Your instructions: Set down the data again exactly. Pictures are not part of the copy.

Data:

= = = = = = =

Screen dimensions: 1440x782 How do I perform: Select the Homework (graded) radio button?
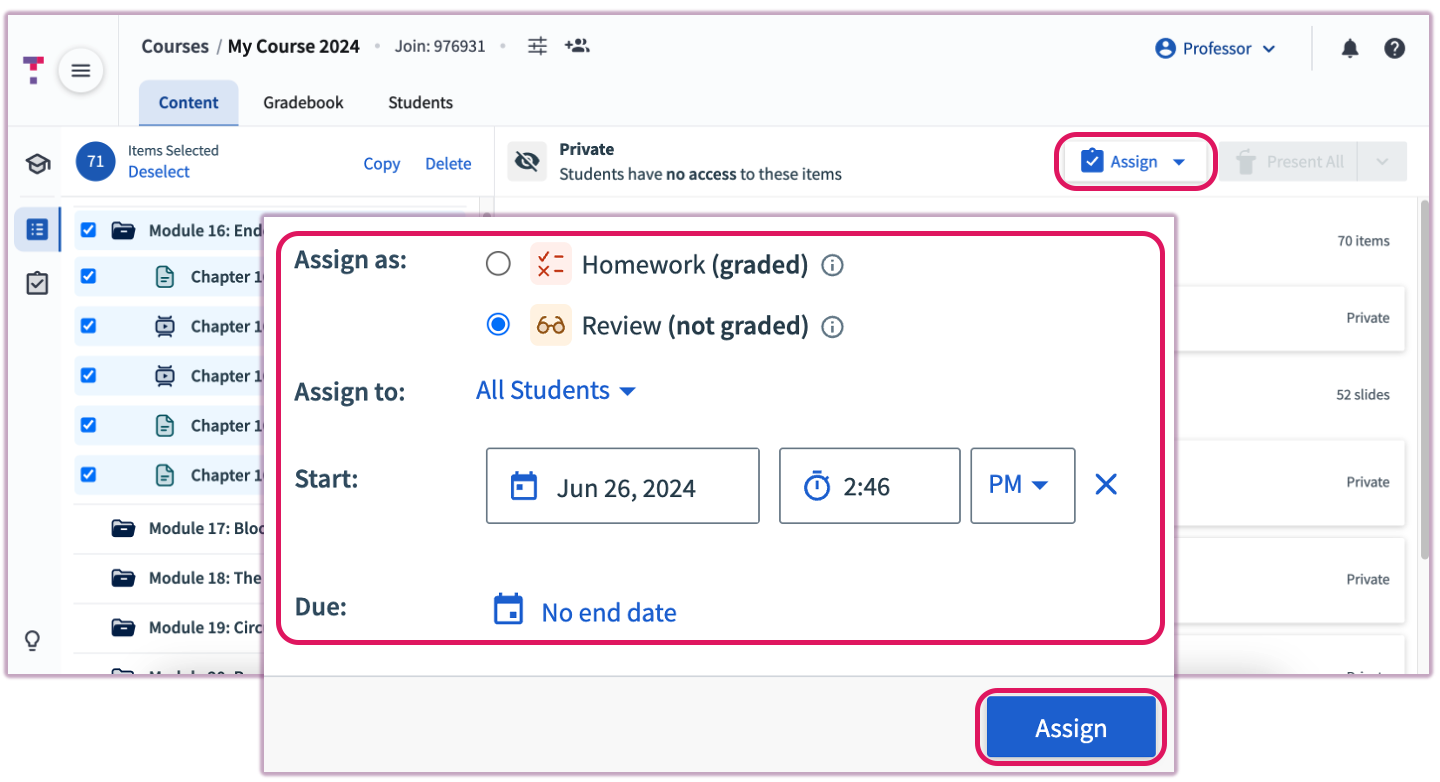[498, 263]
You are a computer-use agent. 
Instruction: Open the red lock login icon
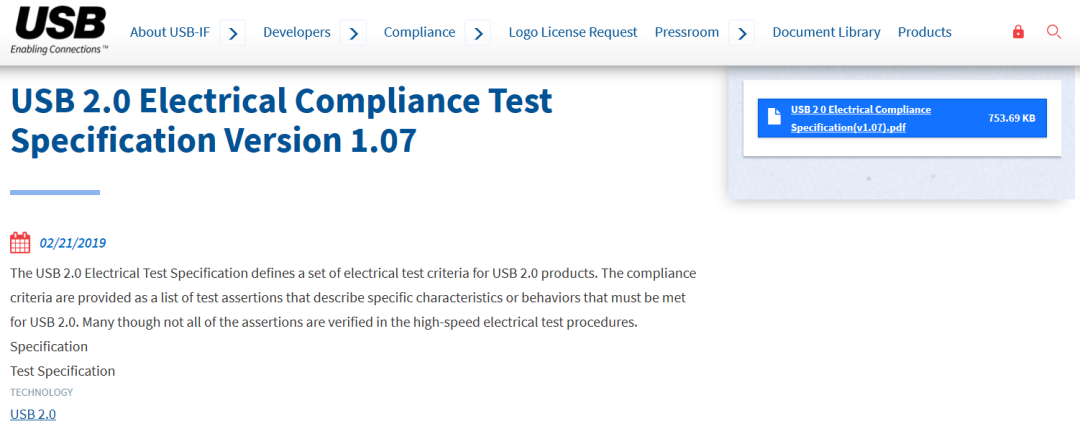click(1018, 32)
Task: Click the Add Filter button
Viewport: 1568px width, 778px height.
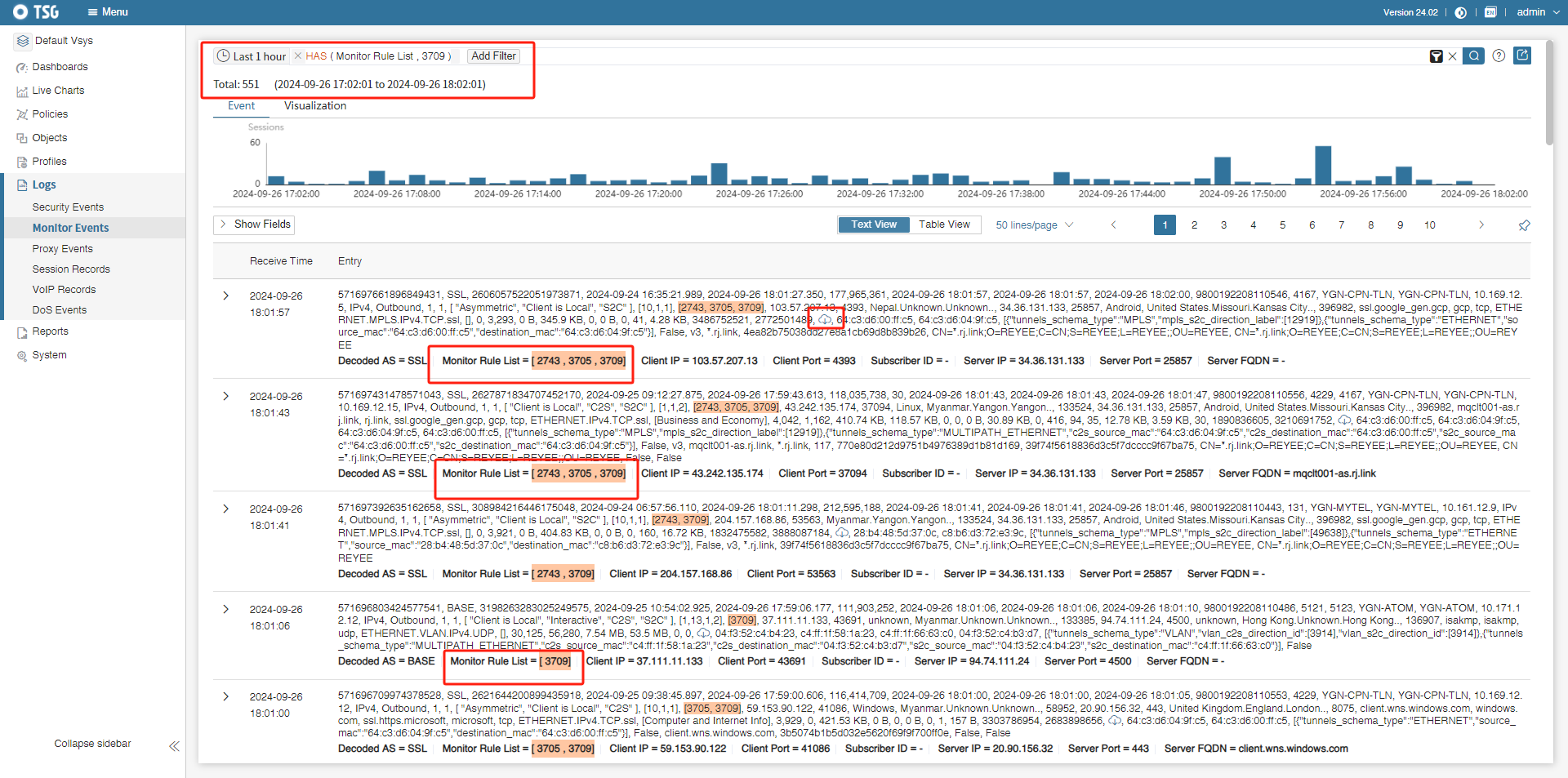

= = = = = = =

Result of the task:
Screen dimensions: 1440x782 How do I perform: Select the Homework (graded) radio button?
[498, 263]
You are a computer-use agent. 
Instruction: Open the red lock login icon
click(1018, 32)
Task: Click the Add Filter button
Viewport: 1568px width, 778px height.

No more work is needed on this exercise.